YOUR OBJECTIVE: Down to the final character, output the records below as they stand.
■ ■ ■ ■ ■
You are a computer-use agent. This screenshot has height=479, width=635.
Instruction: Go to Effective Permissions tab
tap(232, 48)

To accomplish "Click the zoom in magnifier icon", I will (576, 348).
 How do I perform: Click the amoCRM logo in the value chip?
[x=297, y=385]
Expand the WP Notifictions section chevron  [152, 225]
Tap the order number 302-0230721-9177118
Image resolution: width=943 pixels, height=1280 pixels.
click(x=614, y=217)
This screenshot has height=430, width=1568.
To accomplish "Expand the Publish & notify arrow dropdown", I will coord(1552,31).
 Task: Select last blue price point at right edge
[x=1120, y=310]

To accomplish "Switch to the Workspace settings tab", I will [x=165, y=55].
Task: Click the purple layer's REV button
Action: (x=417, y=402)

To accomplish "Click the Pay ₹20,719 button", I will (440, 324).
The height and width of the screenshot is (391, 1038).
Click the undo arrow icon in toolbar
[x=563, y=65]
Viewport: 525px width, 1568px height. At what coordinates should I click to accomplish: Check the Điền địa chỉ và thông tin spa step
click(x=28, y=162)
■ ■ ■ ■ ■
WRITTEN REPLY:
You are a computer-use agent. This screenshot has height=479, width=635.
Instruction: Go to Effective Permissions tab
tap(232, 48)

To accomplish "Click the zoom in magnifier icon", I will (576, 348).
 How do I perform: Click the amoCRM logo in the value chip?
[x=297, y=385]
Expand the WP Notifictions section chevron  [152, 225]
Tap the order number 302-0230721-9177118
Image resolution: width=943 pixels, height=1280 pixels.
click(x=614, y=217)
This screenshot has height=430, width=1568.
To accomplish "Expand the Publish & notify arrow dropdown", I will coord(1552,31).
 Task: Select last blue price point at right edge
[x=1120, y=310]

To accomplish "Switch to the Workspace settings tab", I will [x=165, y=55].
Task: Click the purple layer's REV button
Action: (x=417, y=402)

To accomplish "Click the Pay ₹20,719 button", I will (440, 324).
The height and width of the screenshot is (391, 1038).
Click the undo arrow icon in toolbar
[x=563, y=65]
Viewport: 525px width, 1568px height. At what coordinates should I click to accomplish: Check the Điền địa chỉ và thông tin spa step
click(x=28, y=162)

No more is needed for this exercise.